Teaching sustainability to an interdisciplinary course is enhanced with project-based learning. My experiences of interdisciplinary teaching have included both project-based learning experiences and traditional classroom activities. Using projects enables the instructor (or instructor team) to set the scope of the projects to require a range of disciplines to illustrate not only real-world projects, but also the value of other disciplines. I have found students will learn well from each other (even from disparate disciplines) if there is a project integrating their efforts. Sustainability projects come in many shapes and sizes but the need for a range of disciplines can nearly always be found. Finding ways to integrate engineers with natural scientists with social scientists is a challenge, but accomplishing it with a project-based experience has worked well for me.
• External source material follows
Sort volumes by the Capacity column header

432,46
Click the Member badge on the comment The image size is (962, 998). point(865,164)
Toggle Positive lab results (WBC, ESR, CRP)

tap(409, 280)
Establishing a common language and expectation level is essential for teaching sustainability to an interdisciplinary group. I have students from different disciplines and from different backgrounds will entre and have different thoughts on what is the expected workload, what is the expected quality of work, and how they communicate their thoughts. It is important to bring the entire class to a common ground and the key is communication from the instructors to set the course expectations. The instructors must role model working through communication and perspective differences. The instructors must make explicit the expectations and continuously reinforce them. And the instructors must work with students to prepare homework and project submittals to match a common structure that meshes the different disciplines and forces students to incorporate approaches and ideas from different disciplines.
Overall, I have found a key element to effective teaching of sustainability to an interdisciplinary group is to be extremely adaptive and adjust course content, teaching techniques, and expectations as the course progresses. I have rarely had to do this for a Civil Engineering course, even when offered for the first time. But I have had to do it for my interdisciplinary sustainability courses, even those that I have taught multiple times.